= DIRECTIVE =
Please copy the records from the start up to and including the line with "MinisterstwoReklamy.pl (521, 2311)", keeping the request lines. Multiply every coordinate in the answers by 2.15 and round each result to a whole number, with halves rounded up. Leave the numbers in the requests unchanged, and return only those lines.

= DATASET EXCERPTS =
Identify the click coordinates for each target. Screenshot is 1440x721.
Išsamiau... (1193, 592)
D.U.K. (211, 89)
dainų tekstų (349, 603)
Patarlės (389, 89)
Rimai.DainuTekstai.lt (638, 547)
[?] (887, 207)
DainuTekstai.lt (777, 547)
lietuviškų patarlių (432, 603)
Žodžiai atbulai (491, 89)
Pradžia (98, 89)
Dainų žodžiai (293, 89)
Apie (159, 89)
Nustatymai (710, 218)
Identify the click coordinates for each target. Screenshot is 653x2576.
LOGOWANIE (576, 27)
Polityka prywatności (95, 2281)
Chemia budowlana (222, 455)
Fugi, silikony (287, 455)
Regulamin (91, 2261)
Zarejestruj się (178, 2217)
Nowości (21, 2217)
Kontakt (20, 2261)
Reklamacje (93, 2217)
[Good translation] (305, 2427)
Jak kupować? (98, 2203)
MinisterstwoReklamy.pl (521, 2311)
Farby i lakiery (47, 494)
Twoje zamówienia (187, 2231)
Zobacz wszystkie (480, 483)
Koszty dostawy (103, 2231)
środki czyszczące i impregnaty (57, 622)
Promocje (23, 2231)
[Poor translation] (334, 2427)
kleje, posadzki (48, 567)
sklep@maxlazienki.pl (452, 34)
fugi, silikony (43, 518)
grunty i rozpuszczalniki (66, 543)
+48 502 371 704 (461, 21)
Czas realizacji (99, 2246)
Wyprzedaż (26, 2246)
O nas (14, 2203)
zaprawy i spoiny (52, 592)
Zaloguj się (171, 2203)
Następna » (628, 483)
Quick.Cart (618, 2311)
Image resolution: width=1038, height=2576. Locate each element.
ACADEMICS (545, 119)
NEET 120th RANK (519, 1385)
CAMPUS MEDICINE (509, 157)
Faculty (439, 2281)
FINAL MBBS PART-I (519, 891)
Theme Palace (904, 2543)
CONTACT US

= CORRECT ANSWER =
Identify the click coordinates for each target. Screenshot is 1440x721.
Išsamiau... (2565, 1273)
D.U.K. (454, 191)
dainų tekstų (750, 1296)
Patarlės (836, 191)
Rimai.DainuTekstai.lt (1372, 1176)
[?] (1907, 445)
DainuTekstai.lt (1671, 1176)
lietuviškų patarlių (929, 1296)
Žodžiai atbulai (1056, 191)
Pradžia (211, 191)
Dainų žodžiai (630, 191)
Apie (342, 191)
Nustatymai (1527, 469)
Identify the click coordinates for each target. Screenshot is 653x2576.
LOGOWANIE (1238, 58)
Polityka prywatności (204, 4904)
Chemia budowlana (477, 978)
Fugi, silikony (617, 978)
Regulamin (196, 4861)
Zarejestruj się (383, 4767)
Nowości (45, 4767)
Kontakt (43, 4861)
Reklamacje (200, 4767)
[Good translation] (656, 5218)
Jak kupować? (211, 4736)
MinisterstwoReklamy.pl (1120, 4969)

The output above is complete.